# Seeking d20 Game In Kingston And Surrounding Environs



## Kaodi (Feb 10, 2005)

I've been interested in D&D for a long time, and I've played in some online games, for various lengths of time, but I'm really looking for a chance to join a group to play person to person. Failing that, I'd really just like to know who else on the boards is from around here. Thanks.


----------



## Kaodi (Mar 19, 2005)

**bump**

*bumpety bump*


----------



## Obscure (Apr 2, 2005)

Hey Kaodi,

Just found your post today...I've been reading these boards for some years but just recently de-lurked.  I just moved to Kingston in September and am looking for some D&D action myself, particularly of the Eberron variety.  What's your gaming experience like?  Have you ever DMed?  Personally, I DMed a generic campaign last year for 11 months.  I'd really like to get out from behind the screen and play as a PC, something I haven't done in a long time....


----------



## Obscure (Apr 14, 2005)

bumpety-bump bump


----------



## Kaodi (May 5, 2005)

*DMing/Eberron*

While I like to think I could DM, the reality is that I have a really hard time staying motivated and excited about a game or plot concept. I don't have Eberron, yet, but I may buy it at some time. Sorry it took me so long to reply, but I don't look here that often because I haven't had a whole lot  of success. Until now,  of course, hehehe... I just hope you see this. 

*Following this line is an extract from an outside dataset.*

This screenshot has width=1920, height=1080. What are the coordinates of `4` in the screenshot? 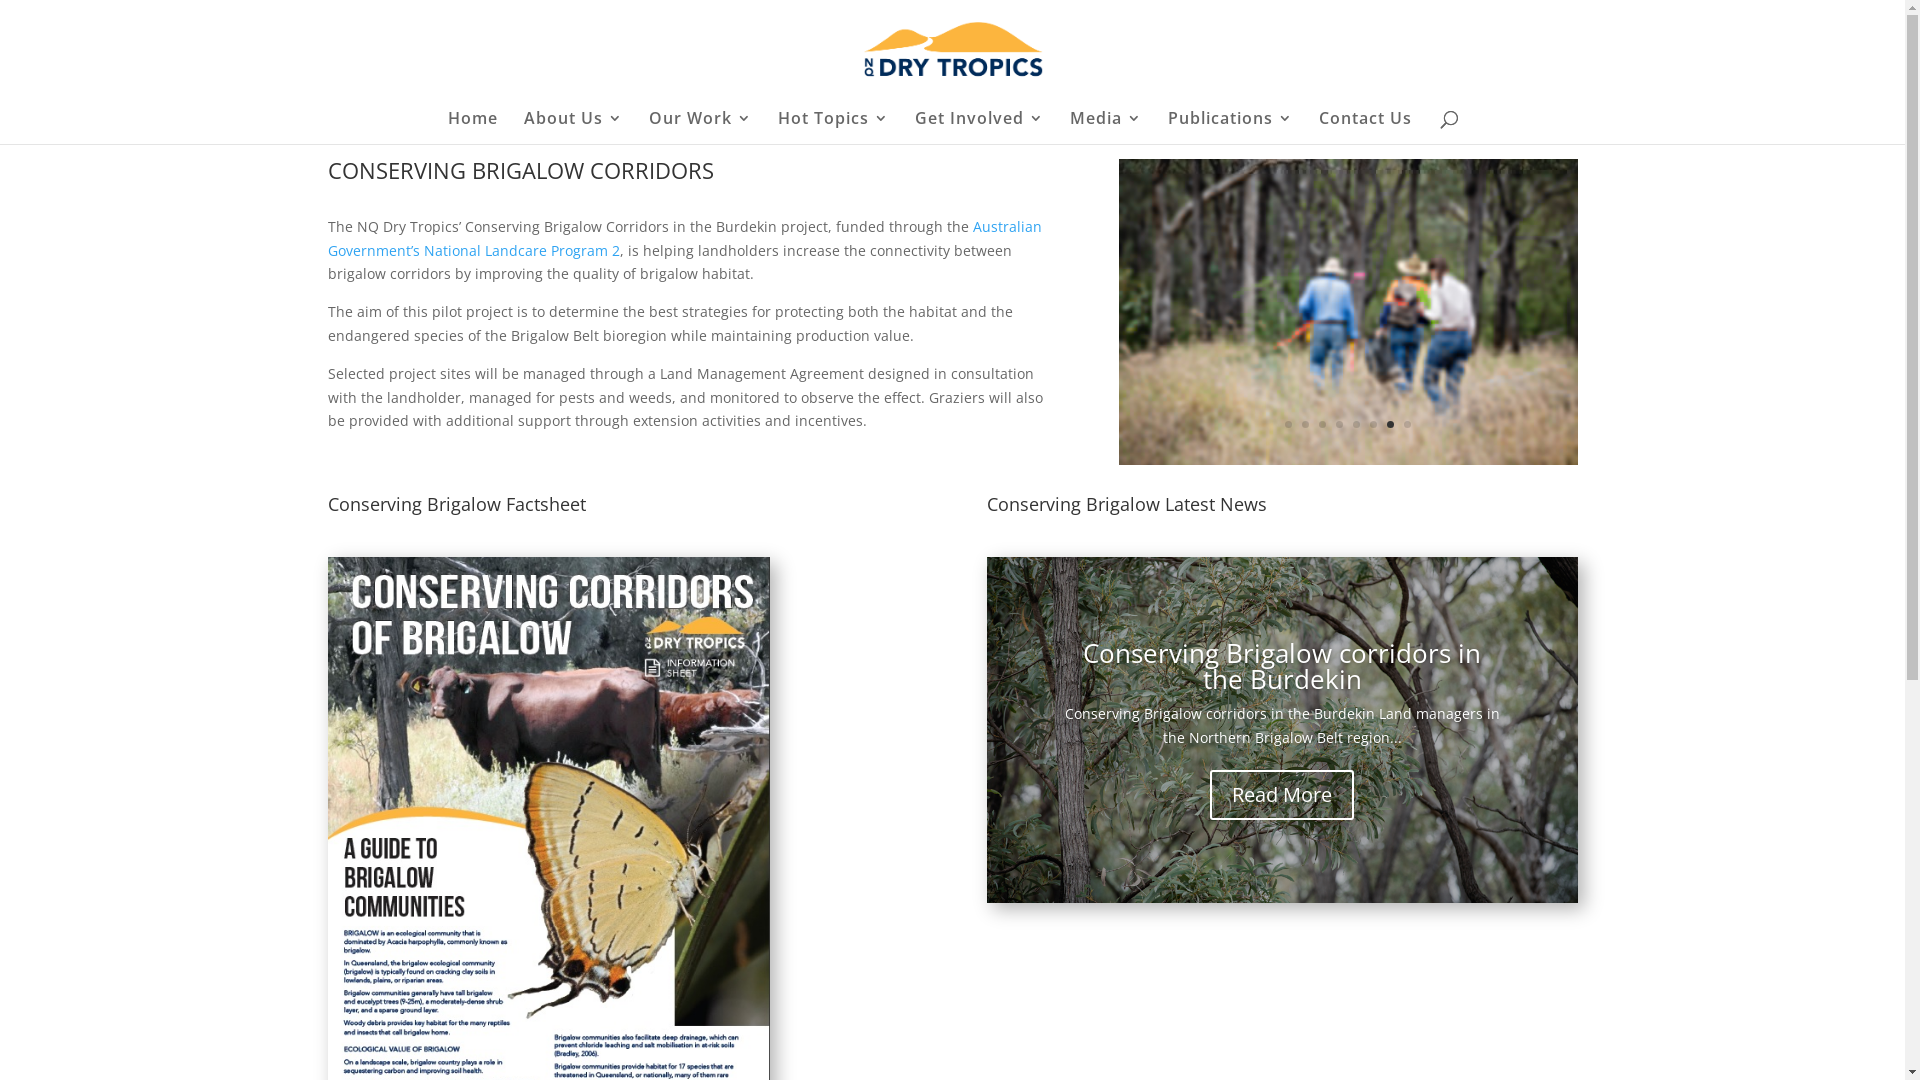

Anyway, I have DMed, for all of about four sessions... and they could be neatly summed up as a disaster. All of my gaming experience, except for me meager introduction, has been  online, and I imagine IRL play is different somewhat in style and such. 

However you want to proceed with this is up to you. I just want to a chance to play some real D&D.

I guess you've probably been to the Nexus a couple times, right?


----------



## Obscure (May 5, 2005)

Ah, the Nexus.   Yeah, I've browsed in there a few times.  I remember seeing a "D&D players wanted" notice posted on the bulletin board next to the entrance a few months back -- which reminds me that I should go back and see if there's anything still there.

I'm willing to run a game, if you're interested.  It can be either Eberron or standard Greyhawk, I'll leave it up to the players to decide.  Which brings me to the next point...where to find some players?  Do you know anyone who's interested (given your original post, I guess probably not)?  I'm thinking of posting notices here, at the Nexus, and somehow at Queen's.  Drop me an e-mail at acalzavara "at" gmail dot com.


----------



## Sarellion (May 18, 2005)

How far is Kingston from Belleville, Ontario? It´s up the 401 to Montreal but don´t know how far. 

I am probably moving to Belleville this year.


----------



## Obscure (May 19, 2005)

Welcome to the thread, Sarellion 

Kingston is about 45-60 minutes up the 401 from Belleville.  When are you (probably) moving?  Would you be interested in a weekly game in Kingston?


----------



## Kaodi (May 23, 2005)

*Belleville*

As the bird flies, Belleville is as close or closer to me as Kingston. There just happens to be the small matter of a bay in the way that messes things up. I am glad to see there is another person that is going to be in this area, Sarellion.


----------